Rémi Ha Minh Tinh, président de la commission technique du CNK-Kyudo

Ne pas rester sur la rive opposée à la voie

   La réalité vraie est une spontanéité qui s'exprime à chaque instant. On peut toujours en usant d'un brillant vocabulaire ésotérique maquiller les techniques et leur donner des résonances philosophiques. On peut même, paradoxalement, dévaloriser une discipline en multipliant les grades. Une voie ne s'exprime pas en grades, en échelons ou en Dan. Le grade, bien souvent, souligne la faiblesse au lieu de désigner la force. De même, l'esprit de compétition est la porte ouverte sur l'envie, le doute mais aussi l'orgueil , sentiments qui se situent sur la rive opposée.

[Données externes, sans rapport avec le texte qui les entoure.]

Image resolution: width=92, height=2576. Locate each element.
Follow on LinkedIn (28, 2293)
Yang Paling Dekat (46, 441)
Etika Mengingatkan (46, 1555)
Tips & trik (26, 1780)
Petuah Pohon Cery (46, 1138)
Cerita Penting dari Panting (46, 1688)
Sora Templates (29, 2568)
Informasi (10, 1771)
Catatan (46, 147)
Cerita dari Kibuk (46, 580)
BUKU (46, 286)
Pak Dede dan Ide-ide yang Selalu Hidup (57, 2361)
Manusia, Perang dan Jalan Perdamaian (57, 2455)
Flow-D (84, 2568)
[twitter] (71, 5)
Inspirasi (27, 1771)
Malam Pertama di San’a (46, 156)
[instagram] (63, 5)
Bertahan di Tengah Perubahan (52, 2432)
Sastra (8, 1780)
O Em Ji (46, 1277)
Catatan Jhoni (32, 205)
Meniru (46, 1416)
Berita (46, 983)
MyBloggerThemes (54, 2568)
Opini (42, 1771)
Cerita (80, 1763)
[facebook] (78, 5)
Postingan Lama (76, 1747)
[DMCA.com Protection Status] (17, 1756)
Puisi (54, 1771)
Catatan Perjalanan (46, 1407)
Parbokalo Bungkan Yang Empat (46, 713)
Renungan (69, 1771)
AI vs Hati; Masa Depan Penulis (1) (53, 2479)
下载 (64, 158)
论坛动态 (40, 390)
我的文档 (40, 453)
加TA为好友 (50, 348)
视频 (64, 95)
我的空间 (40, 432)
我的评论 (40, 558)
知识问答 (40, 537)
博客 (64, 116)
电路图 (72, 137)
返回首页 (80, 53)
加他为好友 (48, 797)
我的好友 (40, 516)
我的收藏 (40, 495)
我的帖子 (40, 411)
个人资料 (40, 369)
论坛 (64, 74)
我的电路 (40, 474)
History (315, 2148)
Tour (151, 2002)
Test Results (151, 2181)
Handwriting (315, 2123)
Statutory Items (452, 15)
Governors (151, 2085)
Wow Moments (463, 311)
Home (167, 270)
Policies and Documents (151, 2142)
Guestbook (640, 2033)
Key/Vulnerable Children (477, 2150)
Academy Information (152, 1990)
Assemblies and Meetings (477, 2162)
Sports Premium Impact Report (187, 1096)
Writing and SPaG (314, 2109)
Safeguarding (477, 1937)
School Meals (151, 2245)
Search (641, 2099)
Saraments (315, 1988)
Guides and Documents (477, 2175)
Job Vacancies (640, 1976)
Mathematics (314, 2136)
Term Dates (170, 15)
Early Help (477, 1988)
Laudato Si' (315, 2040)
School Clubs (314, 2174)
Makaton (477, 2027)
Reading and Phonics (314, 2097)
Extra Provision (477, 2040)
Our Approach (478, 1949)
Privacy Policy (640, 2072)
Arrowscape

  Un jour, on demandait à un maître, qui ne revendiquait aucun grade, « pourquoi il était toujours revêtu d'un hakama blanc? », signe évident de pureté : « la raison en est simple », avoua le maître, « le blanc est tellement plus facile à laver ...  » 
 

  Ce qui précède tente de clarifier la voie du tir à l'arc, Kyujutsu-Kyudo.

Mais ce n'est que tentative, dans la mesure où, pour chacun d'entre nous, les mots n'ont pas la même valeur affective, le même pouvoir d'évocation poétique ni la même dimension philosophique.